Below are the records; print exactly the lines from the one with "The width and" through the last, both included, and leave the pictures out.

▶ **EXTRACTED DATA**:
****************************************

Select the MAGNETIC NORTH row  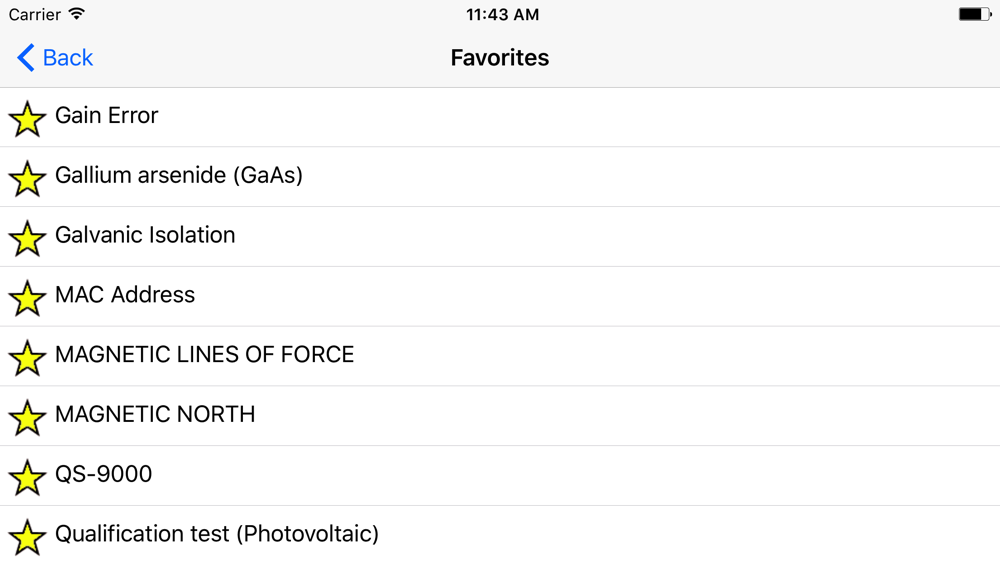500,416
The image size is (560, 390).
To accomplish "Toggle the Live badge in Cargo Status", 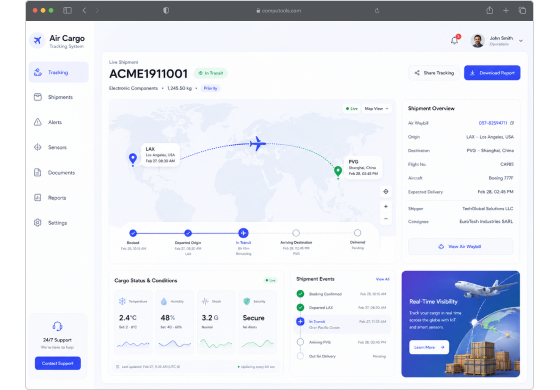I will (270, 280).
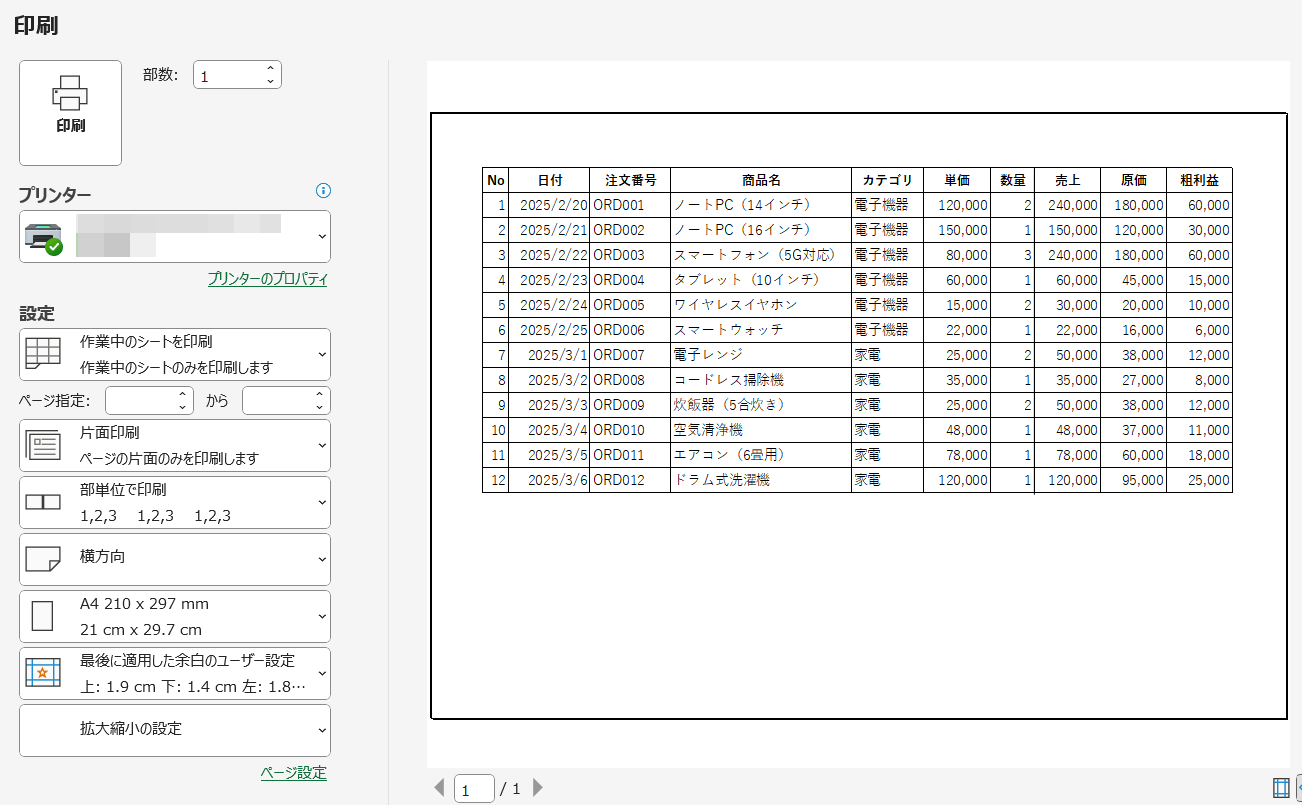Click the 横方向 page orientation icon
This screenshot has width=1302, height=805.
click(42, 559)
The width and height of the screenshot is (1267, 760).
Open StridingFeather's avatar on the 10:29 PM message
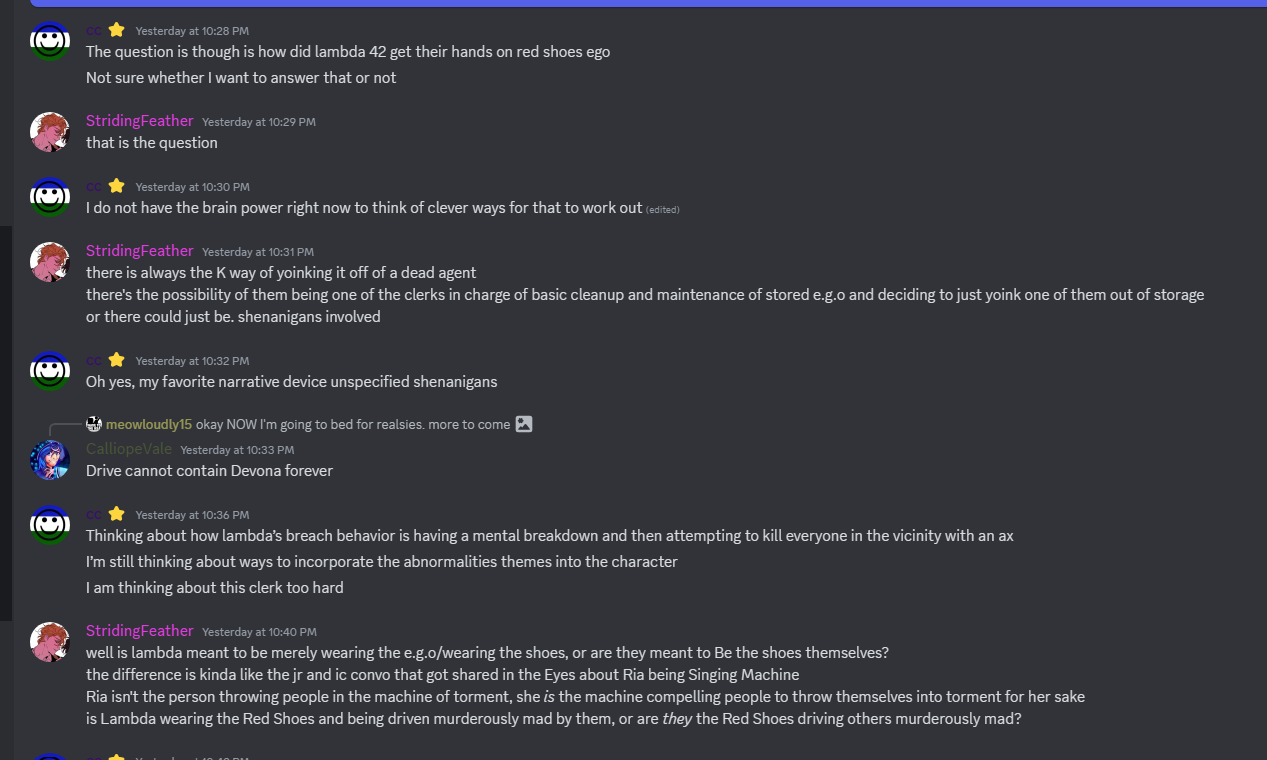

****************************************

▶ **WRITTEN SOLUTION**:
The width and height of the screenshot is (1267, 760).
Open StridingFeather's avatar on the 10:29 PM message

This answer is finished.